== Requirement ==
Copy out every one of the items below word for word, leaving out the pictures.

--------------------

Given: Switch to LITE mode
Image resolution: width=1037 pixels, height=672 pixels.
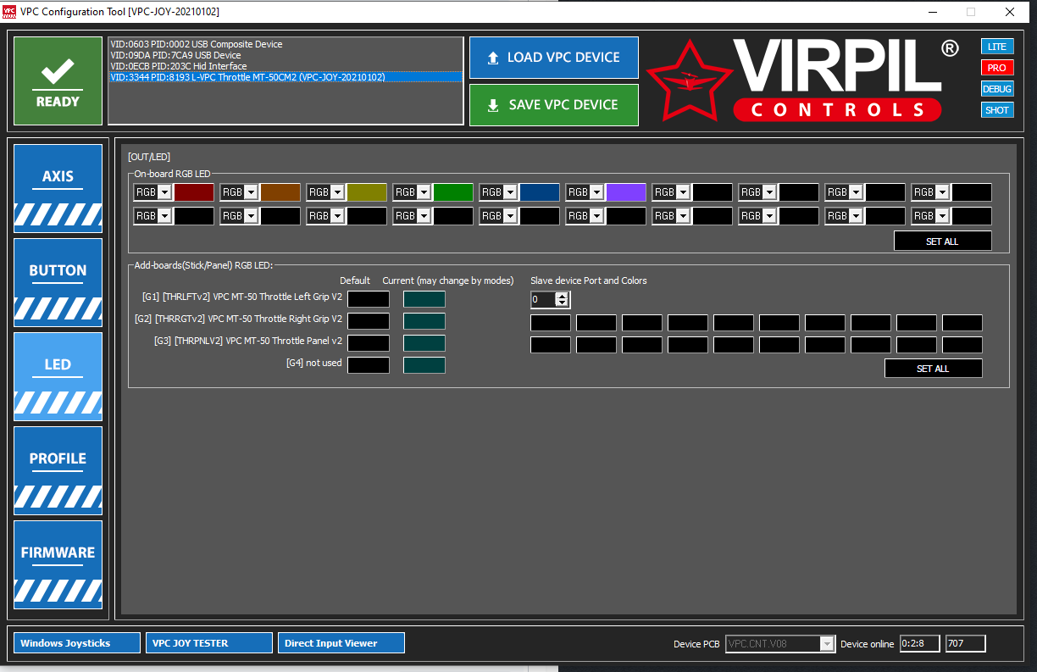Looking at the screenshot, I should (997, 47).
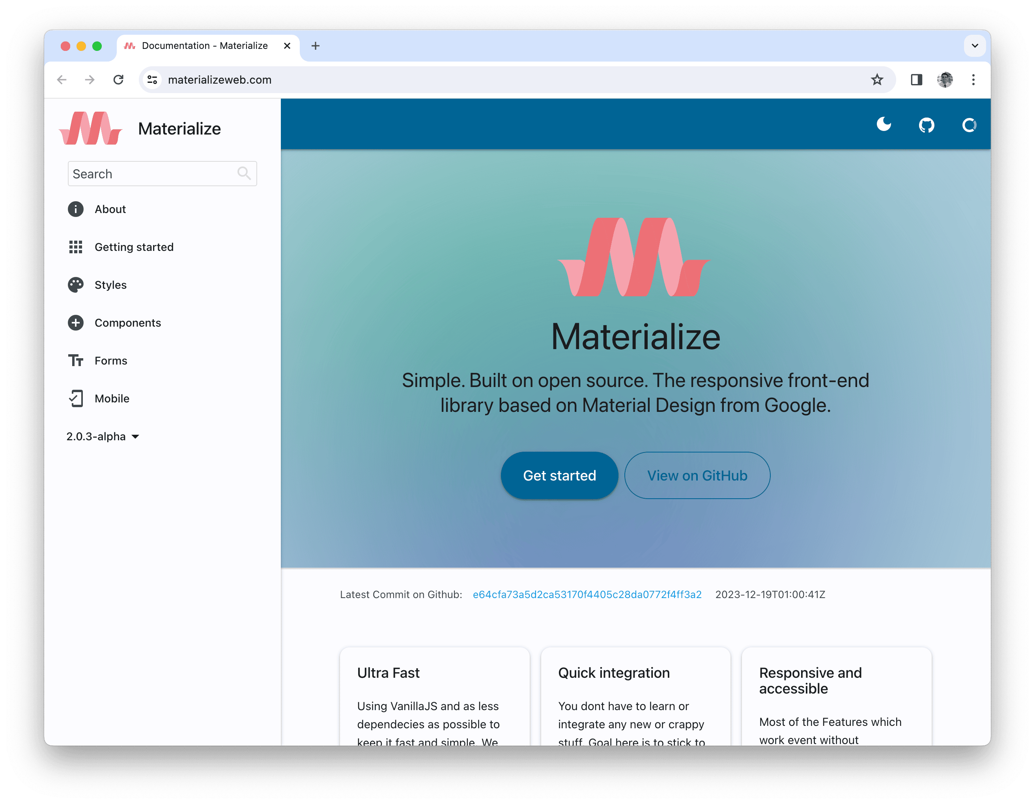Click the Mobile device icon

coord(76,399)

--------------------

== Task solution ==
Given: Switch to LITE mode
Image resolution: width=1037 pixels, height=672 pixels.
Looking at the screenshot, I should (997, 47).
Click the Mobile device icon

coord(76,399)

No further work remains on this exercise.